Would you copy the records exactly, leaving the pictures out?

——

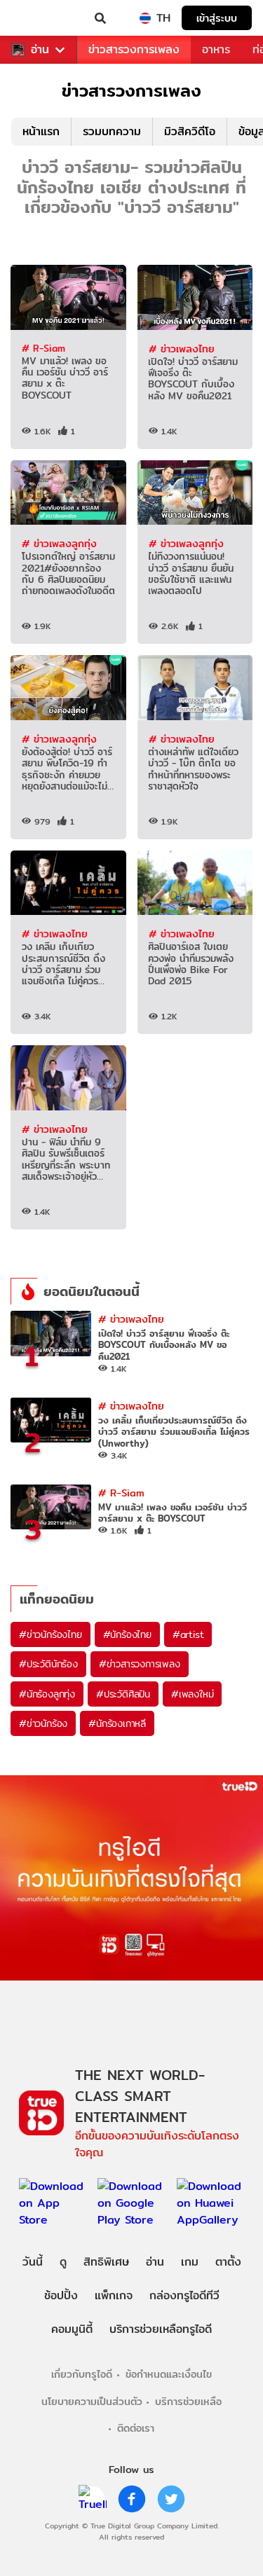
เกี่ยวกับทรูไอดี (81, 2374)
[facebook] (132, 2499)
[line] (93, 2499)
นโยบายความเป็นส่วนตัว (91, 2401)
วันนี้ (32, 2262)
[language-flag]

——

Reply »
เกี่ยวกับทรูไอดี (81, 2374)
[facebook] (132, 2499)
[line] (93, 2499)
นโยบายความเป็นส่วนตัว (91, 2401)
วันนี้ (32, 2262)
[language-flag]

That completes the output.